2. I could not be trusted around Oliver Ford Pemberton.
But I took my time chewing and swallowing. Another thing Ken had taught me was to be more empathetic, to put myself in another person’s shoes. My dad was older, almost seventy, and his health was an issue. All of us—my mother, my four sisters, longtime employees like Mack and Henry—agreed that slowing down would be best for him. Deep down I was really hoping he’d turn over some of the general management of Cloverleigh to me … it only made sense.
I wasn’t the oldest sibling—that was Sylvia—but she lived out in Santa Barbara with her husband and kids. I wasn’t even the second oldest—that was April. She was the event planner here. She was awesome at her job, and I’d never heard a peep from her about wanting to do anything else. Weddings and other corporate events kept her busy, and she was always adapting to new trends. Next in line was Meg, but she lived in D.C., where she was busy fighting injustice and trying to change the world for the better, which had always been her dream.

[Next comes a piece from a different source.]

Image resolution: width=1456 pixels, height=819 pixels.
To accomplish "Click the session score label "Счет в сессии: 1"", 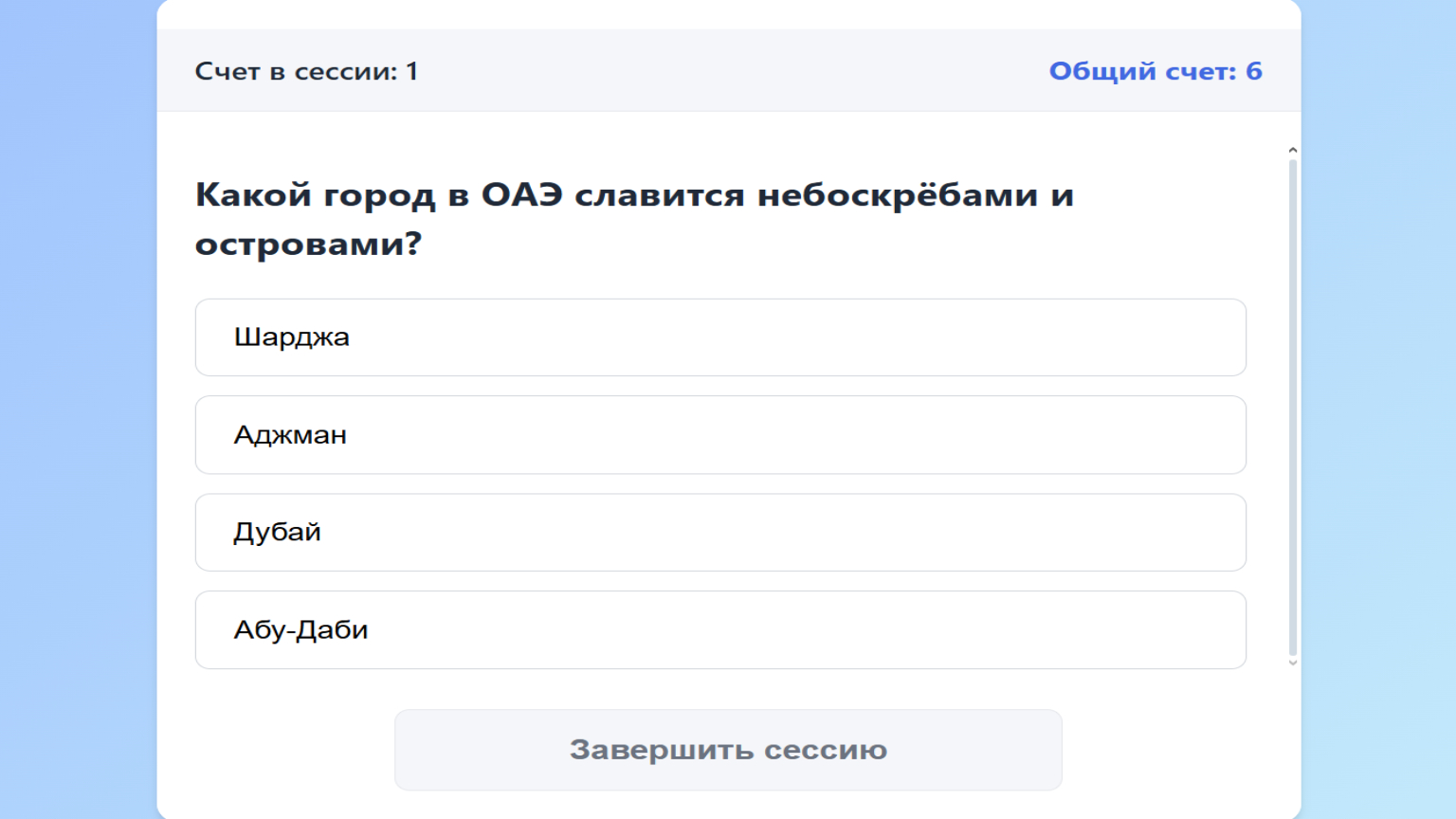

That left Frannie and me. Frannie was the youngest at twenty-seven, but she’d recently stopped working reception at the inn to run her own little macarons enterprise out of a coffee shop in downtown Traverse City, which was about twenty minutes away. She was also newly engaged to a single dad who had three young girls and had just moved in with them. Between her new business, helping to raise three kids, and planning a wedding, there was no way she could take on more responsibility at Cloverleigh.
So promoting me made sense. I was fully dedicated to the family business. I was thirty-two. I was single and had no prospects or plans to be otherwise in the near future—my romantic history was a road pockmarked with impulsive behavior and regrettable decisions. I had terrible taste in men, and until Ken could explain to me why I always chose assholes over nice guys, I’d sworn off relationships.
But I understood that if I wanted to prove I was a team player, flexible and smart, a big-picture thinker and a cool-headed businesswoman, I had to be willing to make compromises and not let my emotions get the best of me.